Pathological changes associated with ascites production of MAbs are known for each step in the process. Use of adjuvants produces mild to severe peritonitis and inflammation. Fluid removal may cause hemorrhage, edema, and death. As expected, growth of the ascitic tumors creates a variety of responses including: (1) adhesions of the abdominal wall, bladder, diaphragm, kidneys, liver, seminal vesicles, testicles and ureters; (2) linear lesions in diaphragm muscles; (3) enlarged thoracic lymph nodes and lymphatic obstruction; (4) tumors with extensive hemorrhagic and necrotic areas; (5) disseminated tumors in mesenteric, lumbar, kidney, and testicular regions; (6) centro-lobular liver necrosis; and (7) solid tumors throughout the abdomen. (1, 9)
The significance of the list of abnormalities associated with ascites production is further emphasized by observations that the animals may experience severe pathologic changes in their abdomens and chests, but appear to be clinically normal.

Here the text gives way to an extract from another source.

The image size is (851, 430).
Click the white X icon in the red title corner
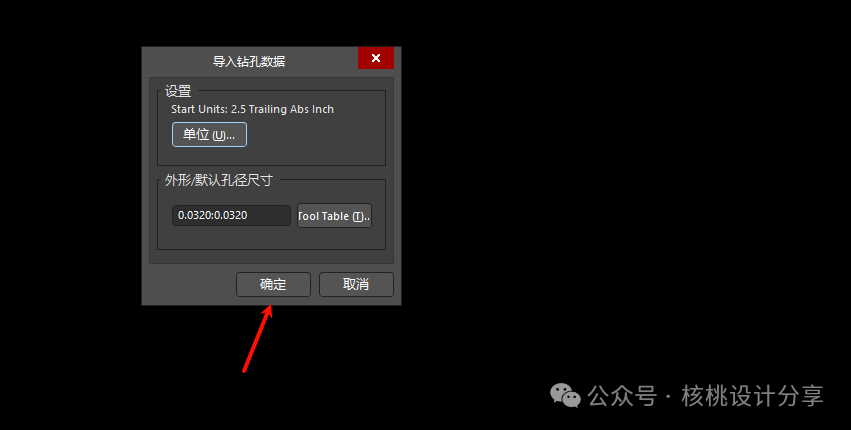coord(376,58)
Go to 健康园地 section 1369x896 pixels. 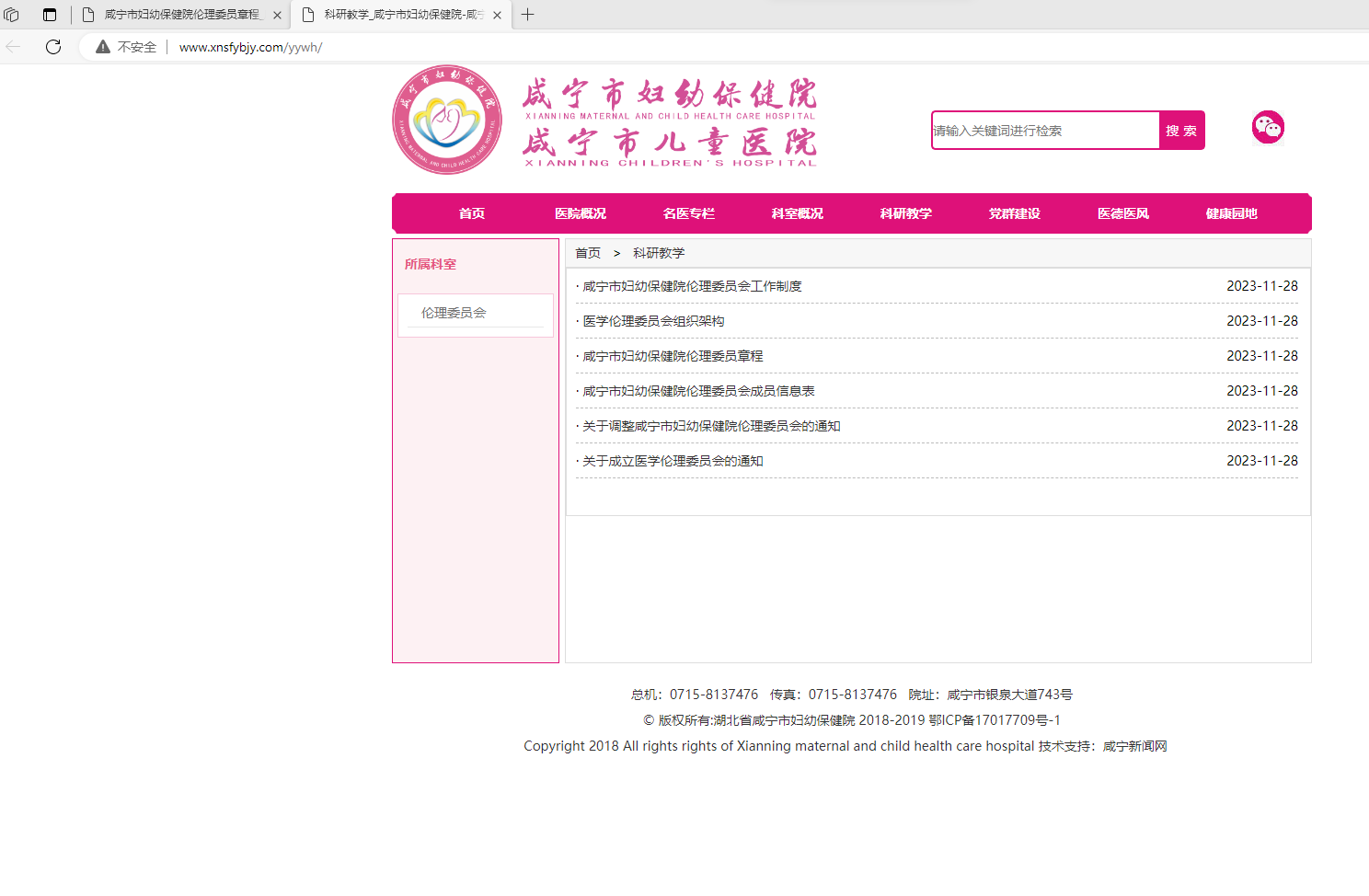(1231, 213)
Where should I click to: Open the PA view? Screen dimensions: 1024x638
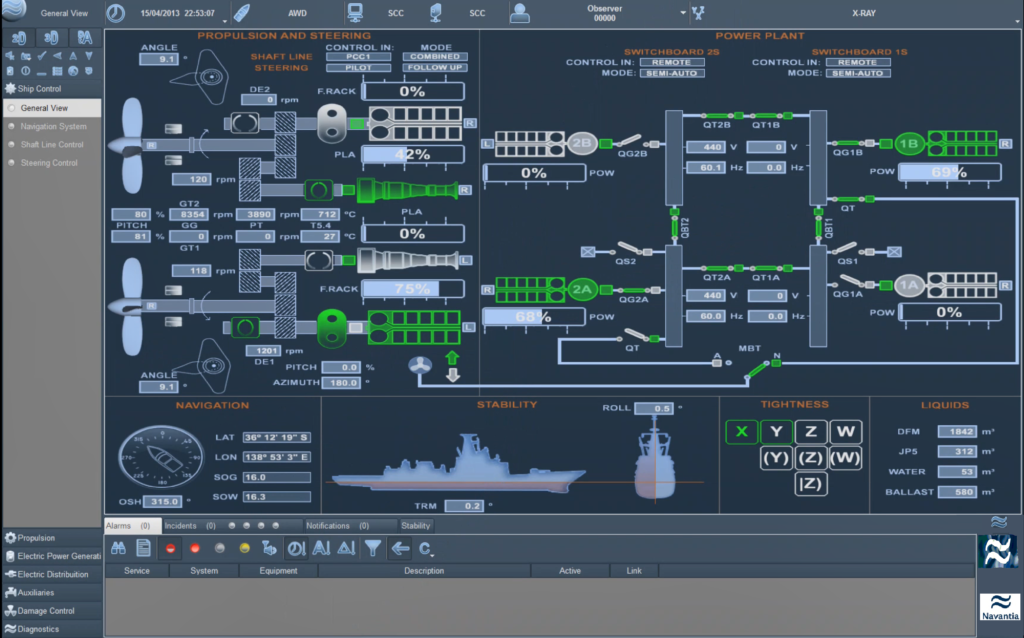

By themselves, frequent abdominal injections are known to be a major stressful factor. Further, although abdominal distention is the most obvious consequence of ascites production, severe pain from infiltrated growth of tumors and peritonitis is a significantly more serious problem for the animals.
From all of the above, it is apparent that animals used for ascites production of monoclonal antibodies are routinely subjected to chronic pain and distress. Use of adjuvants further complicates this situation by injuring the animals before the process begins.
Only a few of the available in vitro methods meet all of these criteria, but there are a wide variety of options available to investigators, ranging from simple, individual cell culture containers to giant, commercial bioreactors.
For individuals needing only small quantities of MAbs, simple, inexpensive stationary cell cultures may be suitable. These involve a variety of flasks and bottles and are simple and easy to use with existing equipment and skills. Batches can be run for days, weeks, or months, depending on the amount of nutrient supplementation and waste removal. These latter processes can be automated. Regardless of the configuration selected, the MAbs must be concentrated after production.
Modifications of the stationary cell cultures primarily involve improved nutrient supply and waste removal, continuous MAb harvesting, and increased hybridoma cell densities. One of the simplest of these is the use of gas permeable tissue culture bags (fig. 2) which provide a practical, economical, and flexible system, using readily available laboratory equipment. In addition to simple convenience, the system is more efficient than rigid tissue culture flasks on a per cell basis and is significantly less expensive than rodent ascites on a cost per milligram basis and total yield . Because the bags are a closed system with no mechanical parts, they are relatively free of contamination and require little or no monitoring. MAbs are produced in quantities sufficient for small, medium, and large-scale needs (17, 23).
Stationary cultures can also be upgraded by a variety of mechanisms to keep the cells in suspension. These include improvements in stirring and overflow replacement of media (for example, the cytostat (20)) and agitation of cell cultures in roller bottles, spinner flasks, and stirred tanks (2, 14, 19). These alternatives require specific, relatively inexpensive equipment and are simple, fast, and effective.
Roller bottles produce low to medium monoclonal antibody yields at a price similar to that of ascites. Comparative studies of this system that examined 39 different types of hybridomas found that all grew well and produced MAbs (14). Oscillating bubble systems produce higher yields of MAbs, with quantities in each tube exceeding that produced by one ascitic mouse, as well as using equipment that is reusable (19). Due to shear forces in the culture media, spinner flasks may damage the hybridoma cells, and thus are a less effective alternative.
To protect fragile hybridoma cells in suspension cultures and some types of bioreactors, it is possible to encapsulate them in polymers. This provides high yields of MAbs (comparable to ascites methods), with ten-fold increases in cell density over simple suspension systems. Because the cells are isolated from the culture media, it is possible to establish a long-term, continuous operation (up to 40 days in an expanded bed bioreactor). Although available for smaller-scale needs, this technology is primarily used for commercial production of large quantities of MAbs (21).
Dialysis tubing or chambers are used in several different configurations to achieve high hybridoma cell densities with MAb concentrations and purity similar to that found in ascites. The cells may be placed in dialysis bags or other containers within a nutrient chamber to produce up to a gram of MAb within a few weeks. This represents a very inexpensive and simple system which allows several hybridomas to be grown simultaneously (22).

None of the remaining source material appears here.